Secretary of State for Canada
- In office March 3, 1980 – September 21, 1981
- Prime Minister: Pierre Trudeau
- Preceded by: David MacDonald
- Succeeded by: Gerald Regan

Minister of Communications
- In office March 3, 1980 – June 29, 1984
- Prime Minister: Pierre Trudeau
- Preceded by: David MacDonald
- Succeeded by: Ed Lumley

Solicitor General of Canada
- In office September 14, 1976 – January 27, 1978
- Prime Minister: Pierre Trudeau
- Preceded by: Warren Allmand
- Succeeded by: Jean-Jacques Blais

Senator for Victoria, Quebec
- In office August 29, 2005 – December 2, 2011
- Appointed by: Paul Martin
- Preceded by: Leo Kolber
- Succeeded by: Jean-Guy Dagenais

Member of Parliament for Blainville—Deux-Montagnes (Argenteuil—Deux-Montagnes; 1972–1979)
- In office October 30, 1972 – September 4, 1984
- Preceded by: Riding established
- Succeeded by: Monique Landry

Personal details
- Born: December 2, 1939 Montreal, Quebec, Canada
- Died: September 24, 2024 (aged 84)
- Party: Liberal
- Portfolio: Parliamentary Secretary to the Minister of Justice and Attorney General of Canada (1975–1976)

= Francis Fox =

Canadian politician (1939–2024)

Francis Fox (December 2, 1939 – September 24, 2024) was a Canadian politician who was a member of the Senate, Cabinet minister, and Principal Secretary in the Prime Minister's Office, and thus was a senior aide to Prime Minister Paul Martin. He also worked as a lobbyist in the 1980s.

==Life and career==
Born in Montreal, Quebec, Fox was a lawyer by training. He was first elected to the House of Commons of Canada in the 1972 election as a Liberal Member of Parliament (MP) for the riding of Argenteuil—Deux-Montagnes, Quebec. He was re-elected in the 1974 election from the same constituency. In the 1979 and 1980 elections, he was returned as MP for Blainville—Deux-Montagnes before being defeated in that riding in the 1984 election.

Fox was appointed to the Cabinet of Prime Minister Pierre Trudeau in 1976 when he became Solicitor General of Canada. Bilingual, Fox was seen as an up-and-comer in the Liberal cabinet, and even a potential party leader. However, he was forced to resign on January 27, 1978, when it became known that he had forged the signature of his lover's husband on a form granting permission for her to have an abortion. Although he was married at the time of the scandal, he subsequently divorced his wife (m. 1965), Joan Pennefather. He later married a subsequent lover, Vivian Case (b. 1950). He was until his death married (~1979) to Case, who is a visual artist, and had three children.
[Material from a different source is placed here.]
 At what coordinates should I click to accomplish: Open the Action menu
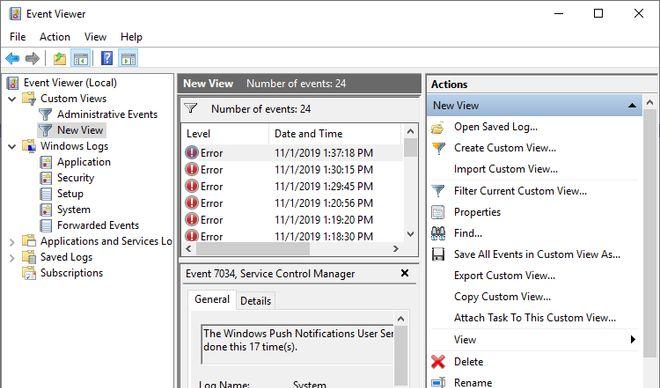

Fox returned to Cabinet after the 1980 election when Trudeau appointed him to the position of Secretary of State for Canada and Minister of Communications. He then served as Minister of International Trade in 1984 in the short-lived government of Trudeau's successor, John Turner.
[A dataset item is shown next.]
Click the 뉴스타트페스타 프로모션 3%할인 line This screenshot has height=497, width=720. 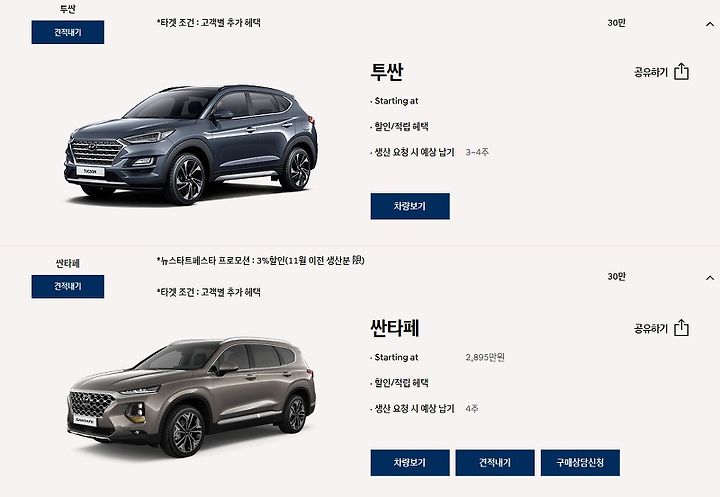point(260,260)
With the defeat of the Turner government and the loss of his own seat, Fox returned to the private sector. He became a lobbyist and a member of Government Consultants International, a consulting firm, with Frank Moores, Gary Ouellet, and Gerald Doucet. Subsequently, he was a senior partner in the law firm of Martineau Walker, and later as an executive at Rogers AT&T Wireless.

In 2003, Fox became a senior member of Paul Martin's transition team as he prepared to succeed Jean Chrétien as prime minister. In 2004, Fox became Martin's principal secretary, but it was announced on August 18 that he would be leaving the position on October 1 to return to private life.

After resigning, Fox served as the president of former cabinet minister Liza Frulla's riding. He was an early prominent supporter of former Liberal leader Michael Ignatieff.

Fox was appointed to the Senate on Martin's recommendation on August 29, 2005, and announced his resignation on November 30, 2011, effective December 2.

Fox died on September 24, 2024, at the age of 84.